Joe walked from New Orleans to Chillicothe Ohio. To cover his tracks, he became a protestant. He also told locals he had worked for some years as a hatter in Liverpool. Interestingly enough, he never attempted to make or repair a hat in all his years in Chillicothe.
As near as can be determined Joe never attempted to make any contact with his family in Ulster.
Joseph had a son born in 1805 that lived until 1918. His name was Ben. Ben told both my Grandfather and my Dad that the revolt in Ulster was never about religion. It was about political power. It was a conflict about the political control of Ireland in 1800.. In more recent years it has been about the political control of Northern Ireland.
History is full of examples of conflict where Religion is the excuse, but political power is the goal.
When I was in school my fellow students of mostly English extraction, sang a very old folk song with the following lyrics.
God made the Irish
He didn't make them much
But a damned sight better
Than the G*D D*mned Deutch.
It appears that the original British settlers of Chillicothe disliked the Germans more than the Irish. My Grandfather in 1889 married a girl of English heritage from a very predominate family. It was considered a very scandalous marriage at the time.
So I am 1/4 English and 3/4 Irish.. a combination that is considered quite dangerous in some quarters.
Thank you kindly, onyx!
I just wonder which talented FReeper I stole it from, lol!
LOL! Thanks again!
Because of the behavior I expect from the Dims.
I know, Bear. Didn't mean to tweak you. Just saying I think that Beasley is what they may have used, or even may still use. But I heard the President use Beezie at the very beginning, and I'm sticking with it. I don't like the name Beazley. :)

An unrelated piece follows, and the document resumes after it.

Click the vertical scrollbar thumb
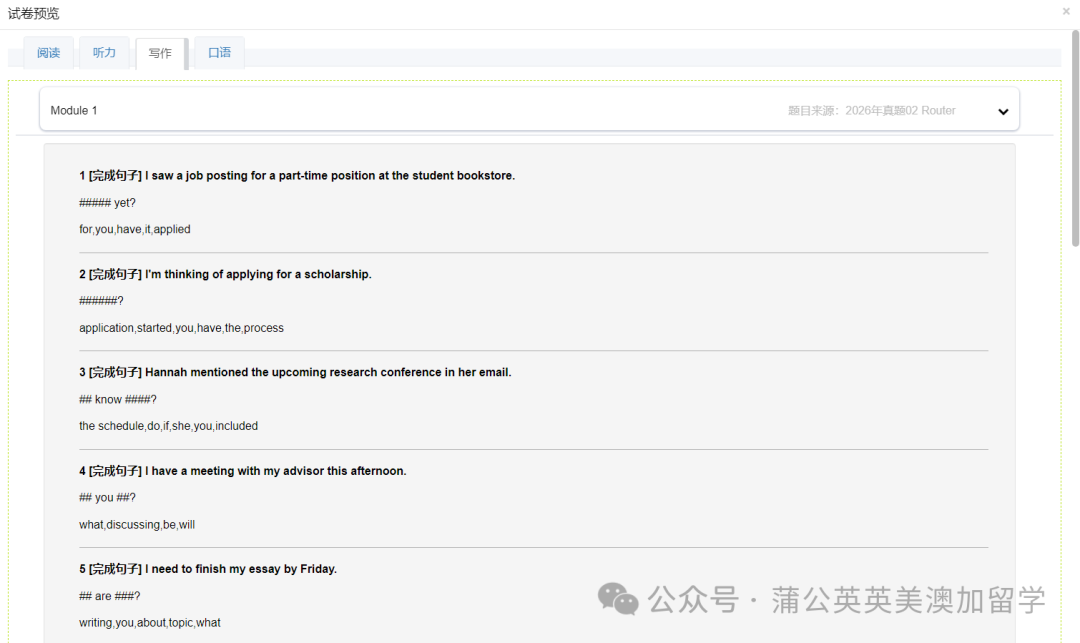This screenshot has width=1080, height=643. coord(1075,138)
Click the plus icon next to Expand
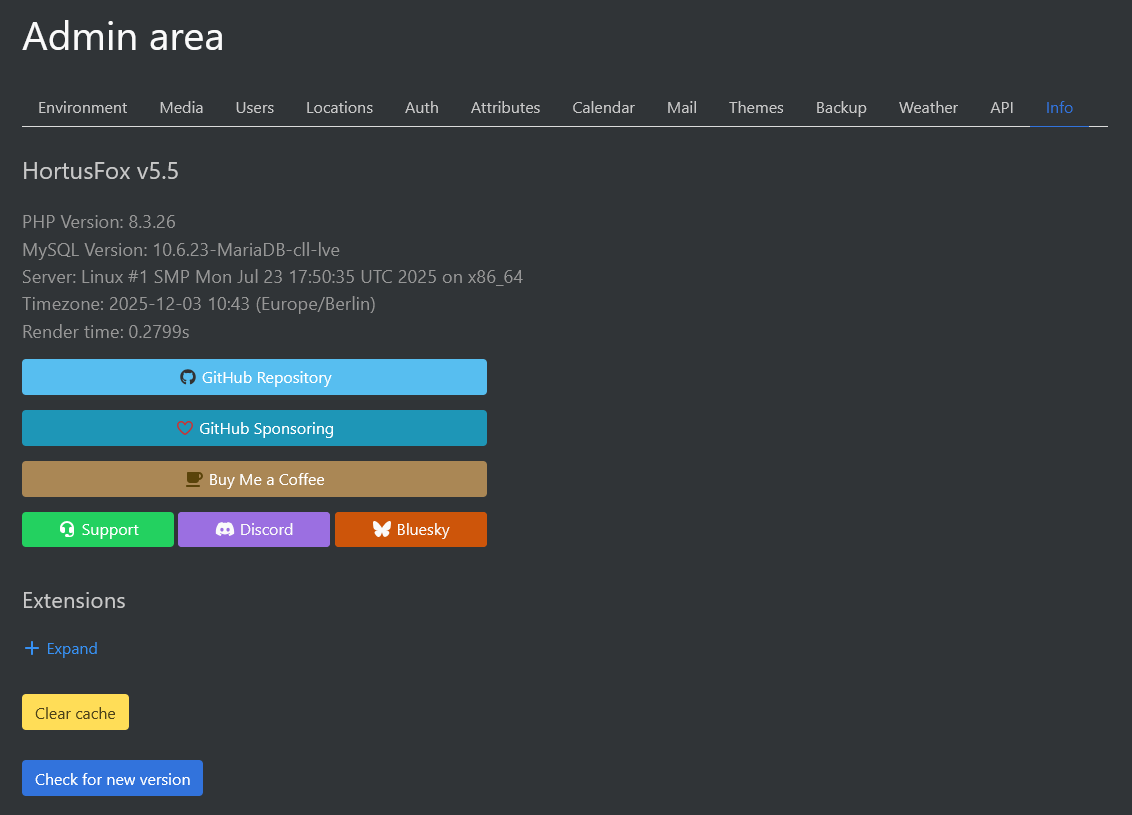The image size is (1132, 815). point(31,648)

Hi. Yep, that's a cool shot of her. Don't know where she was going in such a hurry, but she sure looked cute getting there. :)
Grin...no, only missing from the public eye for a short bit.
LOL! Your two captions for the Barney and Beezie pics are funny.
That Flat Stanley shot was a big hit when it first appeared on the Dose. Barney sure does look...ummmm...skeptical of the cut out. :)
I'm not fond of Barney, Spot or Kitty either.
Very old school, much like Duke, Rover, Lady.
I think they should let Freepers name their animals!